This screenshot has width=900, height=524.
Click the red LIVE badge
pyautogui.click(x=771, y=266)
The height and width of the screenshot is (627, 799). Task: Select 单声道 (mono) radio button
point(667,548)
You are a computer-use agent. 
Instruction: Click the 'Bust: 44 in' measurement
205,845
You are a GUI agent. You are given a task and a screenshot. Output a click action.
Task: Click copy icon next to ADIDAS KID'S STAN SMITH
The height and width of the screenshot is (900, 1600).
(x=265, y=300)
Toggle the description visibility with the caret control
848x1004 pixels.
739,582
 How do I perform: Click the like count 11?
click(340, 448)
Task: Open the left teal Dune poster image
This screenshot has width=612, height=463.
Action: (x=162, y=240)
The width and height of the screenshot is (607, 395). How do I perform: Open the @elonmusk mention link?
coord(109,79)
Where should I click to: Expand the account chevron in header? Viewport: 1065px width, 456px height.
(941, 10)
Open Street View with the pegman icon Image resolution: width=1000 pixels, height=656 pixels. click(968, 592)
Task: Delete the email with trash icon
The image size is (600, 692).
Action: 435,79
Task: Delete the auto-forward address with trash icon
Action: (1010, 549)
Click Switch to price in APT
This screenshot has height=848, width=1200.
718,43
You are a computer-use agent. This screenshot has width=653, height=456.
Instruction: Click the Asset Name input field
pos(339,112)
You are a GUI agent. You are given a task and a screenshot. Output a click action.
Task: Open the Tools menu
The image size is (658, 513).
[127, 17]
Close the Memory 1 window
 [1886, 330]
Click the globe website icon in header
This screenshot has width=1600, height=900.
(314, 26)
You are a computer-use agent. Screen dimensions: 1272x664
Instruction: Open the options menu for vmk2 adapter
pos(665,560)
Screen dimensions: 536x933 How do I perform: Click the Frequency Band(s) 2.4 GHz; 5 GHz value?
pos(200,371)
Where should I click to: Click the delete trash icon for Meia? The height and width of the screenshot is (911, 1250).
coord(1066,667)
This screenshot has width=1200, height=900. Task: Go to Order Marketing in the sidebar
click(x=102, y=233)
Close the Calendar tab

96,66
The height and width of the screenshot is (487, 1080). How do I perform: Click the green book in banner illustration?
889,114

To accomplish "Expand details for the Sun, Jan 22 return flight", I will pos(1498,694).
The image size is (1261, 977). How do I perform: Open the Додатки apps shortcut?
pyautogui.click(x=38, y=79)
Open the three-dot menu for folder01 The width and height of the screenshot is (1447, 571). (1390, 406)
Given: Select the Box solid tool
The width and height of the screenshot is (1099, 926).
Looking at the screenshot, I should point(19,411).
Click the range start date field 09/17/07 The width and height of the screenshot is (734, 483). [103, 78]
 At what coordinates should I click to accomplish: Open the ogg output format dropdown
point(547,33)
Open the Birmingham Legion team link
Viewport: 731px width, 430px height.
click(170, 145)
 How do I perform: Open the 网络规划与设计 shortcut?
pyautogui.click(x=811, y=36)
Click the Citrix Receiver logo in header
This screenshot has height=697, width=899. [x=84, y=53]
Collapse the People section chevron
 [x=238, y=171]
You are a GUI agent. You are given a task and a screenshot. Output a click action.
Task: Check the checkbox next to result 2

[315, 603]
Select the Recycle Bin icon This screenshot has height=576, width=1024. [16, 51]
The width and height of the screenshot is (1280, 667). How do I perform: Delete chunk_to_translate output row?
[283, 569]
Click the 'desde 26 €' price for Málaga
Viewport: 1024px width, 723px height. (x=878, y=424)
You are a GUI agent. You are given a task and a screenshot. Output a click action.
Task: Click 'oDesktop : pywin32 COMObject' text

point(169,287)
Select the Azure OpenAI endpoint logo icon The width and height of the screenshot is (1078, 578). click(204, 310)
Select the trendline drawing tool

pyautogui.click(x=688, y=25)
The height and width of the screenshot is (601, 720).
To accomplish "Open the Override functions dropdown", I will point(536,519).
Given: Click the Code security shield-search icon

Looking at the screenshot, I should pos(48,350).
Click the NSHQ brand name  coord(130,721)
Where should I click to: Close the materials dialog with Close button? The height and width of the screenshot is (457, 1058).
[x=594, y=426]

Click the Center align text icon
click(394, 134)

- Directions for this task
The required result is a verbatim copy of all the entries.

- Reply to the task
This screenshot has width=900, height=524.
Click the red LIVE badge
pyautogui.click(x=771, y=266)
The height and width of the screenshot is (627, 799). Task: Select 单声道 (mono) radio button
point(667,548)
You are a computer-use agent. 
Instruction: Click the 'Bust: 44 in' measurement
205,845
You are a GUI agent. You are given a task and a screenshot. Output a click action.
Task: Click copy icon next to ADIDAS KID'S STAN SMITH
The height and width of the screenshot is (900, 1600).
(x=265, y=300)
Toggle the description visibility with the caret control
848x1004 pixels.
739,582
 How do I perform: Click the like count 11?
click(340, 448)
Task: Open the left teal Dune poster image
This screenshot has width=612, height=463.
Action: (x=162, y=240)
The width and height of the screenshot is (607, 395). How do I perform: Open the @elonmusk mention link?
coord(109,79)
Where should I click to: Expand the account chevron in header? Viewport: 1065px width, 456px height.
(941, 10)
Open Street View with the pegman icon Image resolution: width=1000 pixels, height=656 pixels. click(968, 592)
Task: Delete the email with trash icon
The image size is (600, 692).
Action: 435,79
Task: Delete the auto-forward address with trash icon
Action: (1010, 549)
Click Switch to price in APT
This screenshot has height=848, width=1200.
718,43
You are a computer-use agent. This screenshot has width=653, height=456.
Instruction: Click the Asset Name input field
pos(339,112)
You are a GUI agent. You are given a task and a screenshot. Output a click action.
Task: Open the Tools menu
The image size is (658, 513).
[127, 17]
Close the Memory 1 window
 [1886, 330]
Click the globe website icon in header
This screenshot has width=1600, height=900.
(314, 26)
You are a computer-use agent. Screen dimensions: 1272x664
Instruction: Open the options menu for vmk2 adapter
pos(665,560)
Screen dimensions: 536x933 How do I perform: Click the Frequency Band(s) 2.4 GHz; 5 GHz value?
pos(200,371)
Where should I click to: Click the delete trash icon for Meia? The height and width of the screenshot is (911, 1250).
coord(1066,667)
This screenshot has width=1200, height=900. Task: Go to Order Marketing in the sidebar
click(x=102, y=233)
Close the Calendar tab

96,66
The height and width of the screenshot is (487, 1080). How do I perform: Click the green book in banner illustration?
889,114

To accomplish "Expand details for the Sun, Jan 22 return flight", I will pos(1498,694).
The image size is (1261, 977). How do I perform: Open the Додатки apps shortcut?
pyautogui.click(x=38, y=79)
Open the three-dot menu for folder01 The width and height of the screenshot is (1447, 571). (1390, 406)
Given: Select the Box solid tool
The width and height of the screenshot is (1099, 926).
Looking at the screenshot, I should point(19,411).
Click the range start date field 09/17/07 The width and height of the screenshot is (734, 483). [103, 78]
 At what coordinates should I click to accomplish: Open the ogg output format dropdown
point(547,33)
Open the Birmingham Legion team link
Viewport: 731px width, 430px height.
click(170, 145)
 How do I perform: Open the 网络规划与设计 shortcut?
pyautogui.click(x=811, y=36)
Click the Citrix Receiver logo in header
This screenshot has height=697, width=899. [x=84, y=53]
Collapse the People section chevron
 [x=238, y=171]
You are a GUI agent. You are given a task and a screenshot. Output a click action.
Task: Check the checkbox next to result 2

[315, 603]
Select the Recycle Bin icon This screenshot has height=576, width=1024. [16, 51]
The width and height of the screenshot is (1280, 667). How do I perform: Delete chunk_to_translate output row?
[283, 569]
Click the 'desde 26 €' price for Málaga
Viewport: 1024px width, 723px height. (x=878, y=424)
You are a GUI agent. You are given a task and a screenshot. Output a click action.
Task: Click 'oDesktop : pywin32 COMObject' text

point(169,287)
Select the Azure OpenAI endpoint logo icon The width and height of the screenshot is (1078, 578). click(204, 310)
Select the trendline drawing tool

pyautogui.click(x=688, y=25)
The height and width of the screenshot is (601, 720).
To accomplish "Open the Override functions dropdown", I will point(536,519).
Given: Click the Code security shield-search icon

Looking at the screenshot, I should pos(48,350).
Click the NSHQ brand name  coord(130,721)
Where should I click to: Close the materials dialog with Close button? The height and width of the screenshot is (457, 1058).
[x=594, y=426]

Click the Center align text icon
click(394, 134)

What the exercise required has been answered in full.